Erev Yom Kippur 5769

This is just a short but heartfelt message. The Shulchan Aruch (Orach Chayyim 581:1) discusses the characteristics necessary in a shaliach tzibbur (you’ll be surprised to know that it fails to use gender neutral language). Among the qualities listed, it is noted that he (or she) should ideally be at least thirty years old. (Please don’t feel bad if you aren’t! Nowadays these are seen are as hypothetical ideals anyway and it’s wonderful for our community to have new shelichei /ot tzibbur who are young.) The Mishnah Berurah notes that the reason is that a Levite of this age was fit to serve in the Temple, and that prayer, avodah she’balev, corresponds to avodah, the Temple service. But the Sha’ar Hatziyyun observes that the reason given in the Darkei Moshe is different. The latter writes, ‘Ideally he should be over thirty years of age, because then his heart is broken and crushed’.

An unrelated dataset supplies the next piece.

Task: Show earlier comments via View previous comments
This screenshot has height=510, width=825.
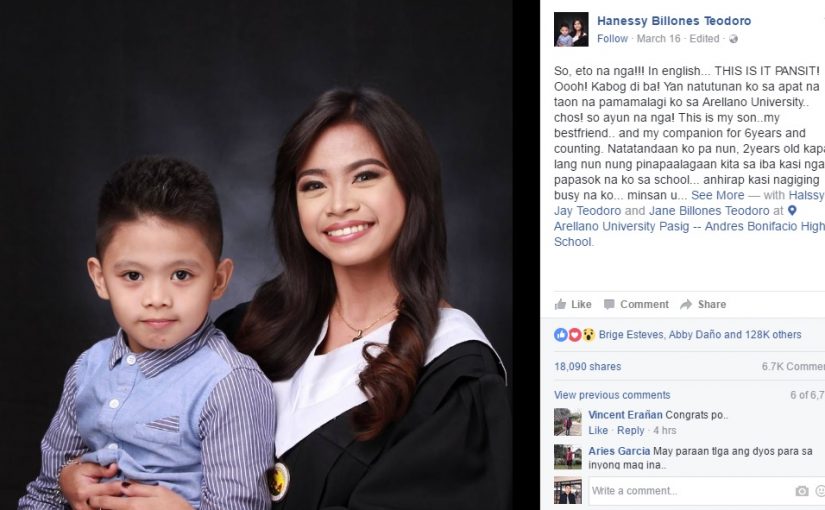Action: point(612,395)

This hardly sounds like a recommendation. But the words ‘broken and crushed’, nishbar venidkei, are not to be read negatively. The contexts from which these adjectives are drawn come from the Psalms: ‘God is near to the broken hearted’ (Psalm 34:19), and ‘The sacrifices of God are a broken spirit and a broken and crushed heart; these God will not reject’ (Psalm 51:19). But perhaps the best illustration is to be drawn, of course, from Hasidic life. Rabbi Abraham Joshua Heschel’s ancestor, the Apter Rav, was once asked why his prayers were always accepted in heaven. He replied: ‘You see, whenever a Jew comes to see me and pours out his heart and tells me the story of his misery and suffering, I have such compassion that a little hole is created in my heart. Since I have heard and listened to a great many Jews with their problems and anguish, there are a great many holes in my heart. I’m an old Jew and when I start to pray I take my heart and place it before God. He sees my broken heart, so many holes, so many splits, so He has compassion for my heart and that is why He listens to me.’

This reminds me of one of my favourite verses in the entire Torah: ‘And the Lord your God will open your heart and the hearts of your children, to love the Lord your God with all your heart and with all your soul, so that you may live’. (Devarim 30:6) May God open our hearts and give us a compassionate spirit, so that the hopes, longings and yearnings of all our congregation and of human hearts everywhere may flow through us, and give wings to our words and our music so that they descend deep into our souls and ascend up to heaven. May God open our hearts and guide us and teach us to be compassionate in all our deeds in the coming year and for the rest of our lives.